▸ **Exercise details**
Begin at the line with "1281x639 pixels. At" and output every line through the end of the records, exactly as given. Omit pictures.

▸ **Stored records**
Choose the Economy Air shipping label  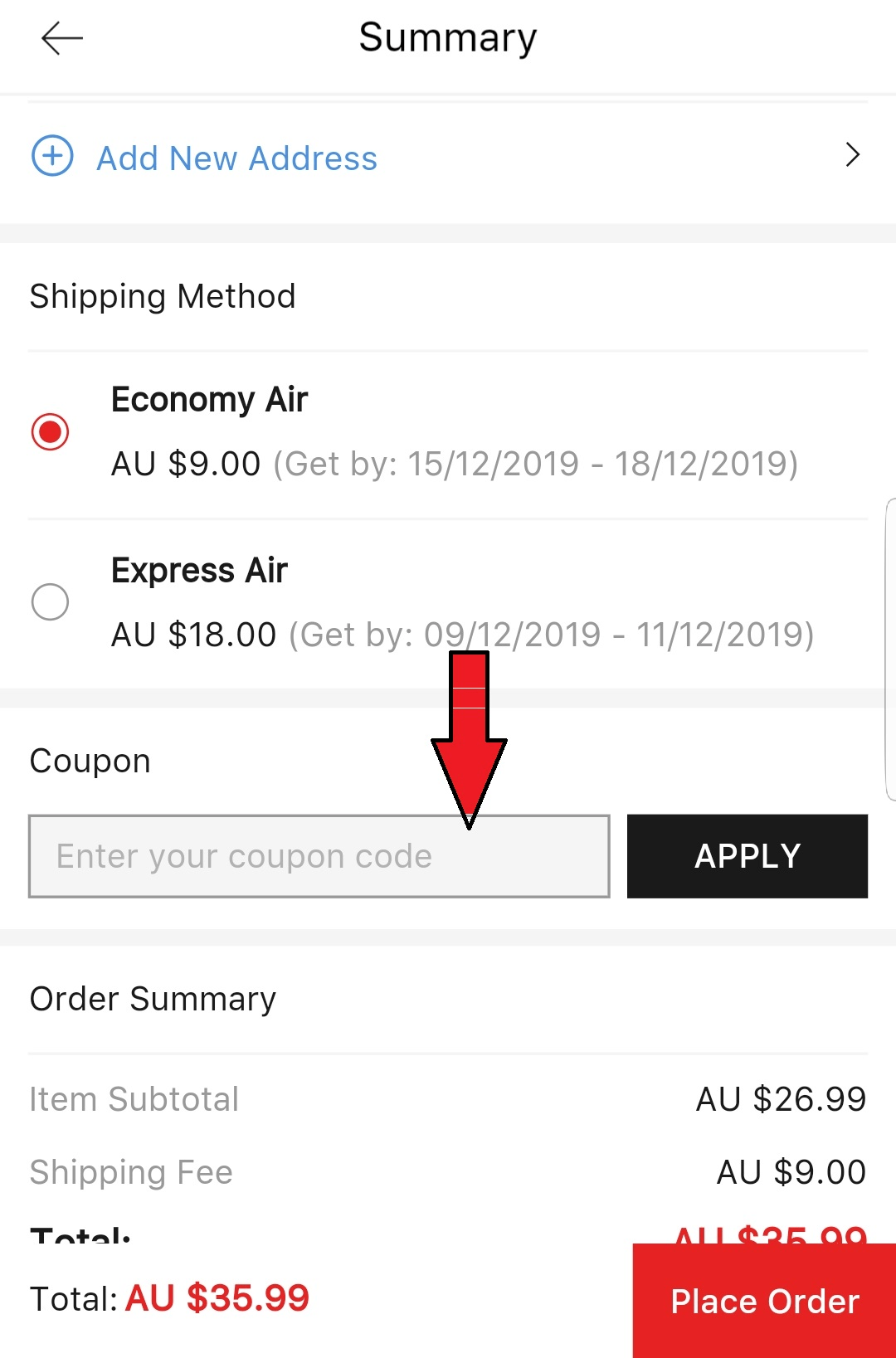click(x=209, y=400)
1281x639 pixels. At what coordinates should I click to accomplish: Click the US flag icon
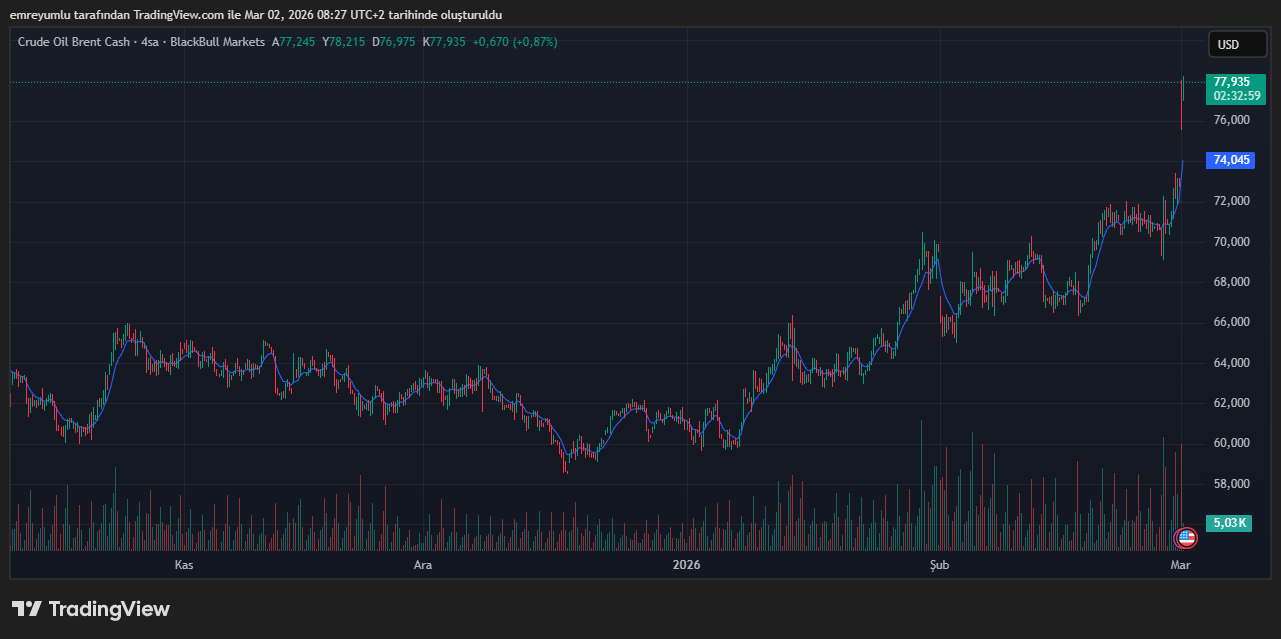point(1186,538)
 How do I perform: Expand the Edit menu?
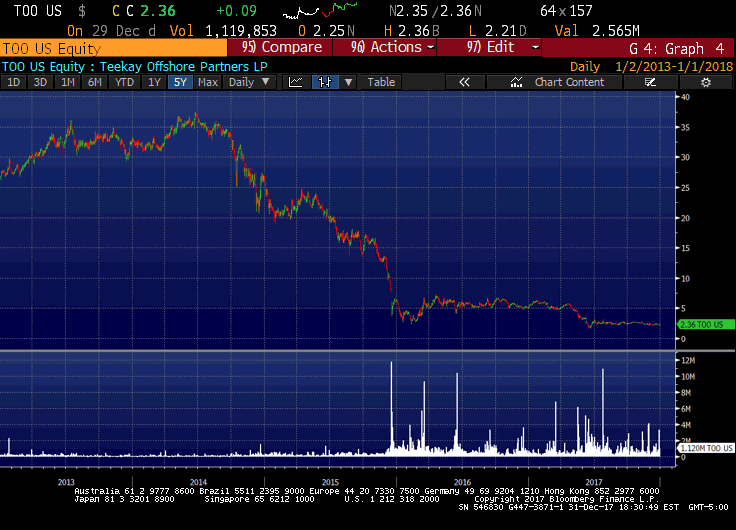pyautogui.click(x=503, y=47)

▸ **Exercise result**
1281x639 pixels. At what coordinates should I click to accomplish: Click the US flag icon
point(1186,538)
 How do I perform: Expand the Edit menu?
pyautogui.click(x=503, y=47)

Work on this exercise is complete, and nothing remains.